- _The request_
Render the records as a Markdown table with the columns Row and Line, beginning at the line that has "Where should I" and stopping after the line that has "click(x=26, y=399)". Number each row, skip blank lines, and leave the pictures out.

* Begin Supplied entries *

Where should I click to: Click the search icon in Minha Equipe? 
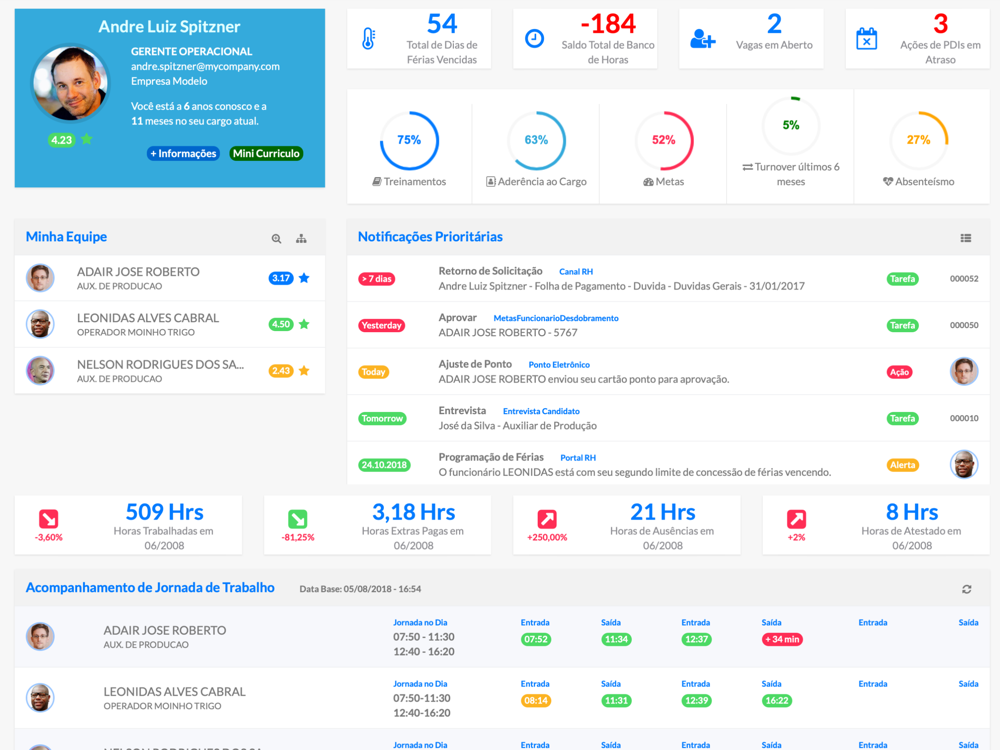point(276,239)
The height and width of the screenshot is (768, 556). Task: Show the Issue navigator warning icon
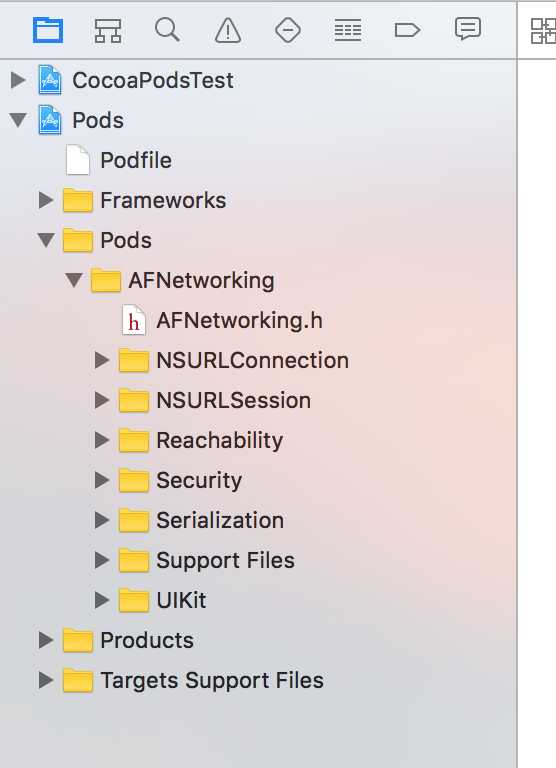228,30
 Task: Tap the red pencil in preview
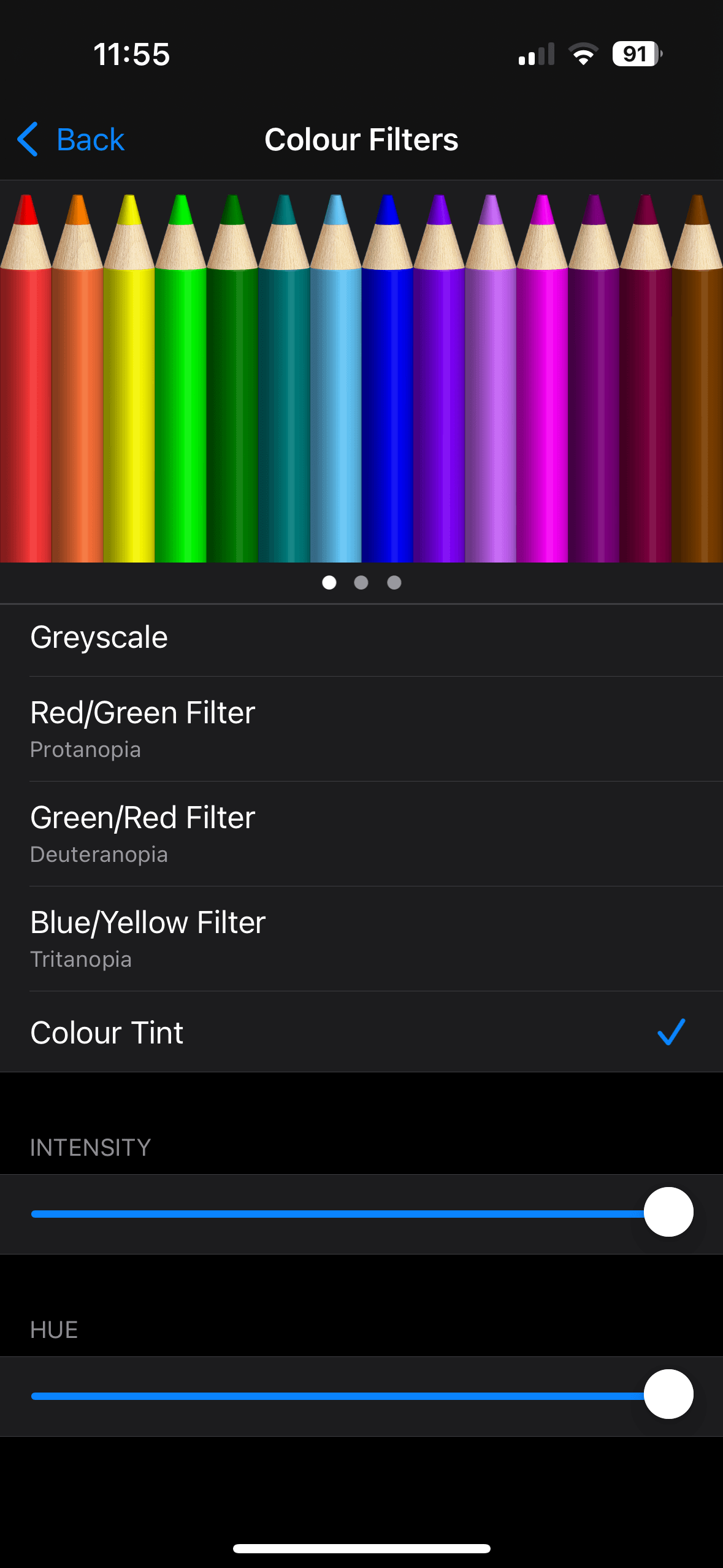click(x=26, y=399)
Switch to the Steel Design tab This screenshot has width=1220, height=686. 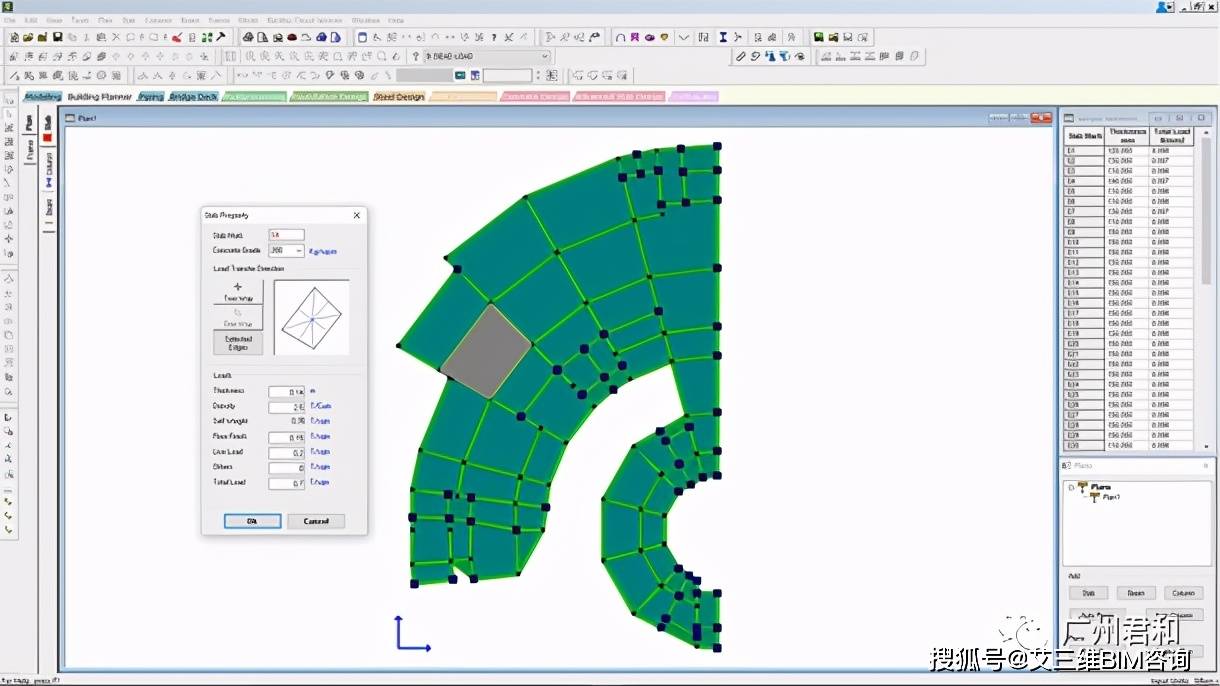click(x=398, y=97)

* End Supplied entries *
* Begin Supplied entries *

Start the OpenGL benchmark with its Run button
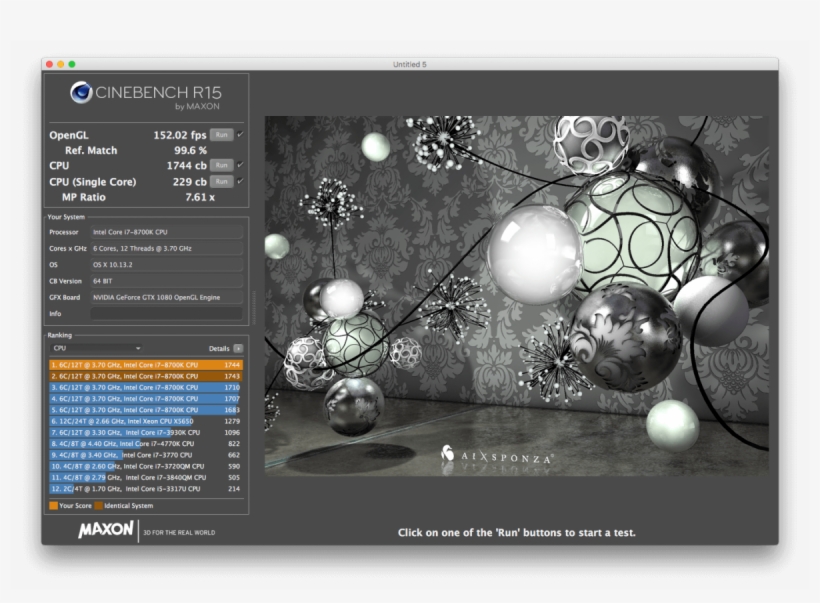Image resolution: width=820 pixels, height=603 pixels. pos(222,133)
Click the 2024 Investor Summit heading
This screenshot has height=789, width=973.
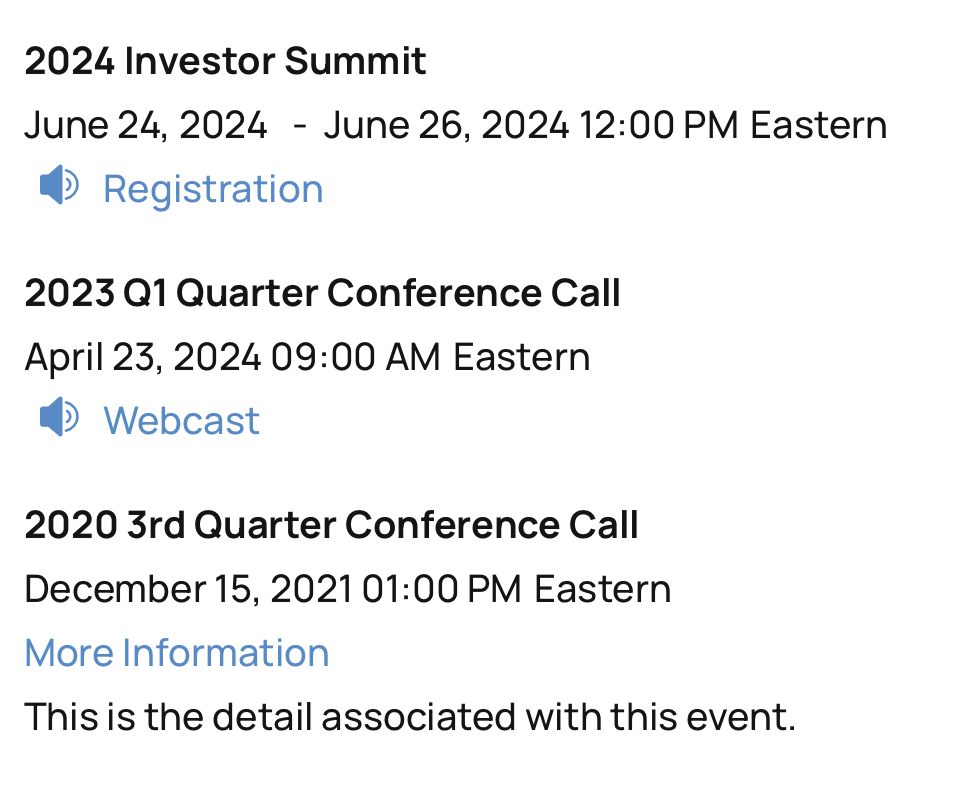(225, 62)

* End Supplied entries *

- _Correct answer_
| Row | Line |
|---|---|
| 1 | Where should I click to: Click the search icon in Minha Equipe?  |
| 2 | point(276,239) |
| 3 | The height and width of the screenshot is (768, 556). Task: Show the Issue navigator warning icon |
| 4 | 228,30 |
| 5 |  Task: Tap the red pencil in preview |
| 6 | click(x=26, y=399) |